=== Document passage ===
● ● ● ● ●
Stanford University scientists have developed a lithium-ion battery that warns users long before it overheats and explodes.

Michelle Starr Science editor
Michelle Starr is CNET's science editor, and she hopes to get you as enthralled with the wonders of the universe as she is. When she's not daydreaming about flying through space, she's daydreaming about bats.
Michelle Starr
3 min read

The polymer and copper separator layers. Mark Shwartz, Precourt Institute for Energy, Stanford University

If you're a regular smartphone user, you've probably felt how warm such devices can get -- and, although cases of lithium ion batteries overheating and destroying devices are in the minority, they certainly do happen. The hazard isn't just for smartphones, either -- any machine powered by lithium ion battery is at potential risk, including laptops, e-readers, even cars and planes -- such as the Boeing 787 fleet that was grounded after a battery fire in 2013.

A team of researchers at Stanford University has developed a system that warns users when this might be about to occur.
● ● ● ● ●
=== Dataset section ===
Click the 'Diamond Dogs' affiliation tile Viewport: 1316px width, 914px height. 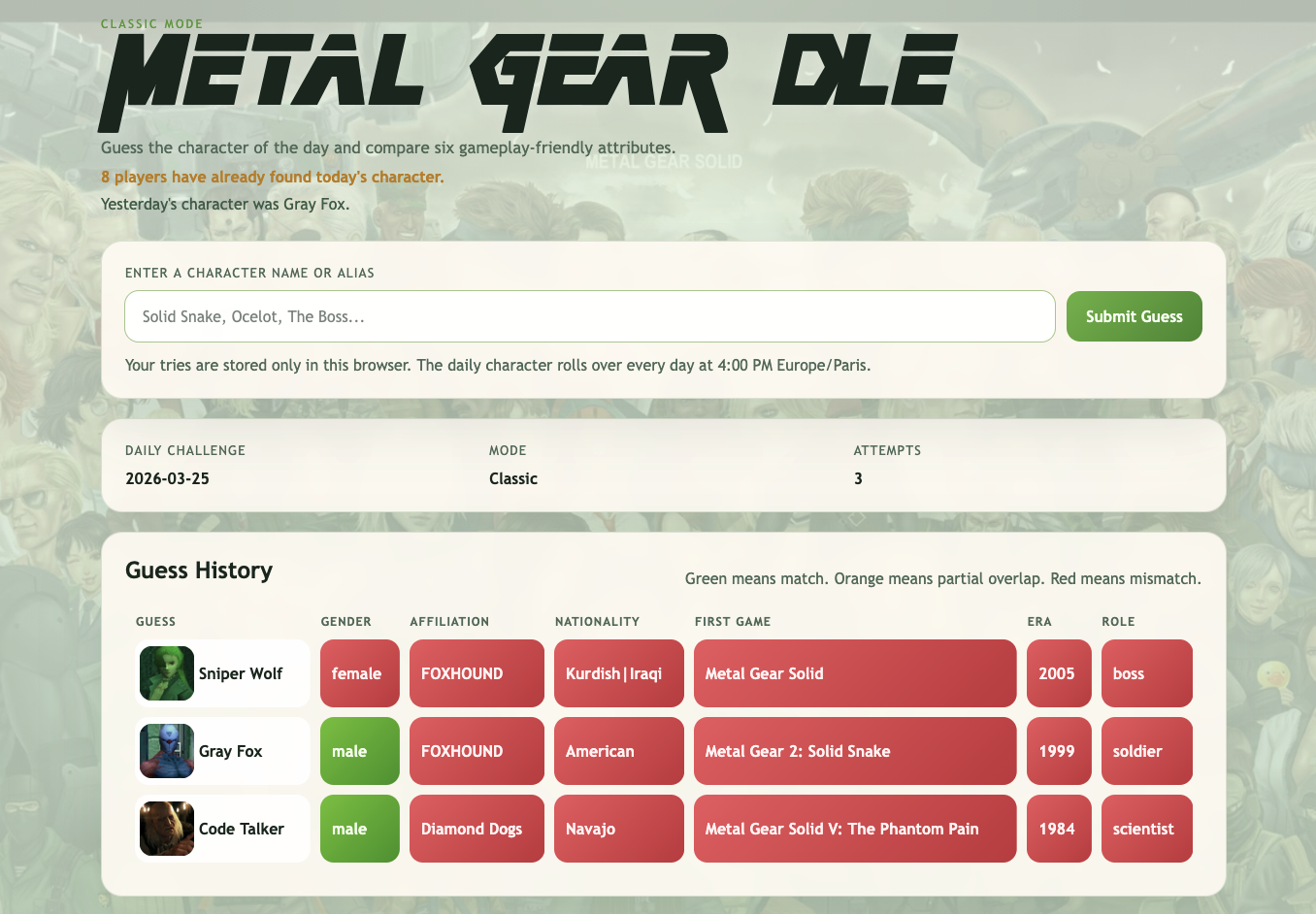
● ● ● ● ●
=== Instructions for the task ===
Please copy the battery article from "Michelle Starr Science" up to and including "fire in 2013.", changing "laptops" to "tablets".

=== The answer ===
Michelle Starr Science editor
Michelle Starr is CNET's science editor, and she hopes to get you as enthralled with the wonders of the universe as she is. When she's not daydreaming about flying through space, she's daydreaming about bats.
Michelle Starr
3 min read

The polymer and copper separator layers. Mark Shwartz, Precourt Institute for Energy, Stanford University

If you're a regular smartphone user, you've probably felt how warm such devices can get -- and, although cases of lithium ion batteries overheating and destroying devices are in the minority, they certainly do happen. The hazard isn't just for smartphones, either -- any machine powered by lithium ion battery is at potential risk, including tablets, e-readers, even cars and planes -- such as the Boeing 787 fleet that was grounded after a battery fire in 2013.